Student Worksheet

Surname Origin Evidence Worksheet

A printable student worksheet for investigating a surname using origin category, geography, spelling variants, source comparison, and careful evidence language.

How to Use This Sheet

Use this worksheet to investigate a surname as a research question. A surname page or dictionary entry can suggest a possible origin, but it does not prove the history of every family with that surname.

You may research your own surname, a public example surname, or a teacher-provided name. Do not include private family records, living relatives, addresses, immigration details, or anything you do not want shared in class.

Step 1: First Clues

Step 2: Origin Category

Many surnames fall into more than one category. Mark every category that might apply, then write the clue that supports it.

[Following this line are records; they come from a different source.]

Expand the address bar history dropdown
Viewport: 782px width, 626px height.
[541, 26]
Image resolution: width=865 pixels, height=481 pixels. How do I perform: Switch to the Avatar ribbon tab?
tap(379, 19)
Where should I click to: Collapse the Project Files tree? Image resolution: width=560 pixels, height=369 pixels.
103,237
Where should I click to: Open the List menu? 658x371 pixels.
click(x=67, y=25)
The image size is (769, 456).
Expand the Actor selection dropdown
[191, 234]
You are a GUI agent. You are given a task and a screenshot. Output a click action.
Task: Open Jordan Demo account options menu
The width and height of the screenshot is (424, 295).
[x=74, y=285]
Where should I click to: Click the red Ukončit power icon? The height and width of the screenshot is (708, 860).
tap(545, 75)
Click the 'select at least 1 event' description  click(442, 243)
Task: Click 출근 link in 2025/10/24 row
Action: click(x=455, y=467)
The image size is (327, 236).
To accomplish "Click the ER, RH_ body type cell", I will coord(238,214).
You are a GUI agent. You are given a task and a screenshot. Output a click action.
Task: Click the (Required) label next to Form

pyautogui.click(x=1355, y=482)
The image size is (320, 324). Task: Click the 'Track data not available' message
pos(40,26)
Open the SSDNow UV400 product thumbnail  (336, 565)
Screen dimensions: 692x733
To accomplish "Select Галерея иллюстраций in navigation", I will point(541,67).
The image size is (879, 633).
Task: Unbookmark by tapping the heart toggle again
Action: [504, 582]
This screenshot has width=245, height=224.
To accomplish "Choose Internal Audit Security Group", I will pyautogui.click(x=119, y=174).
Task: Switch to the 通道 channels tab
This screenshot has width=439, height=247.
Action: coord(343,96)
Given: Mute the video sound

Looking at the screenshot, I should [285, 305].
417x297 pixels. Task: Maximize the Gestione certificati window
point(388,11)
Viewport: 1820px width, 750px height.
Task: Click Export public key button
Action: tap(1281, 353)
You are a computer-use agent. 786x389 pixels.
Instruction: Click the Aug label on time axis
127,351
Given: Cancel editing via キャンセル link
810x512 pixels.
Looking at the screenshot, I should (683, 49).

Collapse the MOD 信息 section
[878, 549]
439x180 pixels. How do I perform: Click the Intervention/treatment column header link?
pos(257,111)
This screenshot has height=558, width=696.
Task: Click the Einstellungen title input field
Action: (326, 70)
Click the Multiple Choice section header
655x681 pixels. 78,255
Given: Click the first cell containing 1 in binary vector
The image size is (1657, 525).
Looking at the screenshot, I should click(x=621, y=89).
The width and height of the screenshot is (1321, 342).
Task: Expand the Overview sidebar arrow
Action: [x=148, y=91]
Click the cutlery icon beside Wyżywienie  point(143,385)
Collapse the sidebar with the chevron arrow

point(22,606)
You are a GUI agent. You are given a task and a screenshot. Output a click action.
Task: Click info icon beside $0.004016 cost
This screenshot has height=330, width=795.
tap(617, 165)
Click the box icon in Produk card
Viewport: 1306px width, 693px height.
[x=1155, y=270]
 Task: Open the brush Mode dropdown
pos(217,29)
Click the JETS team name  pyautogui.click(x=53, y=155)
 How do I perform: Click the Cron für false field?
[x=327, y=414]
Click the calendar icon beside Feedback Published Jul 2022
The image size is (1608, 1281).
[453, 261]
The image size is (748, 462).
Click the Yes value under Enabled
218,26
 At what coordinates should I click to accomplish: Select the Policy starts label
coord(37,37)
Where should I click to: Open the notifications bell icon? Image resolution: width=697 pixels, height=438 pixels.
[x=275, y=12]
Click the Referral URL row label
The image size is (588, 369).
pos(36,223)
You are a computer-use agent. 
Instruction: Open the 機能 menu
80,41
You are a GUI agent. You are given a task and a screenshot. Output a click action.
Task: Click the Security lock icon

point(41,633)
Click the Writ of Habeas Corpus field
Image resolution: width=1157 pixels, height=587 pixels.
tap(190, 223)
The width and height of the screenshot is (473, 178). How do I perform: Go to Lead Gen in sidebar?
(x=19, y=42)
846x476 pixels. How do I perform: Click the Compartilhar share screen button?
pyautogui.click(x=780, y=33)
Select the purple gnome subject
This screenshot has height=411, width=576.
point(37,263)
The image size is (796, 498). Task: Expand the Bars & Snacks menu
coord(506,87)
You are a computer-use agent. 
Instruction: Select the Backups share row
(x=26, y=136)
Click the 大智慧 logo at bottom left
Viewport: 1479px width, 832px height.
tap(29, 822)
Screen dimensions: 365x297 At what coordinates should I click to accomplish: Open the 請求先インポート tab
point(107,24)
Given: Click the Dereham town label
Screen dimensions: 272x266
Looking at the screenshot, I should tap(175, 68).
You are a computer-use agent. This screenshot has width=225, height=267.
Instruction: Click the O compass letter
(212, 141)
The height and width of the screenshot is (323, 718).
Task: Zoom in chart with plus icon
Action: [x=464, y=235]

CategoryWhat It MeansEvidence or Clue
OccupationBased on a job or role.
Place or landscapeBased on a town, region, field, river, hill, forest, or house sign.
Patronymic or family relationshipBased on a parent or ancestor's given name.
Nickname or descriptionBased on appearance, personality, age, rank, or another identifying trait.
Language, religious, or cultural traditionConnected to a naming system, community, title, or inherited convention.
Unclear or multiple originsThe same spelling may have different origin paths.

Step 3: Spelling Variant Check

Surnames often changed when people moved between languages, alphabets, regions, or record systems. Search for spelling variants before deciding that two names are unrelated.

Step 4: Geography and Time

A surname origin should make sense with place and time. Geography does not prove the answer, but it helps test whether a claim is plausible.

Step 5: Compare Sources

Use at least two sources when possible. A careful source explains uncertainty, lists variants, names a region or language, and avoids making claims about every person with the surname.

Step 6: Build a Careful Claim

Avoid writing "this surname means..." as if there is only one answer. Use evidence language instead.

Weak ClaimStronger Evidence-Based Claim
This surname means Smith.One common origin of this surname is occupational, connected to metalworking.
Everyone with this name came from one country.One source links this spelling to a region, but the name may have other origins elsewhere.
The spelling changed at immigration.A spelling change is possible, but I need records or variant spellings to support it.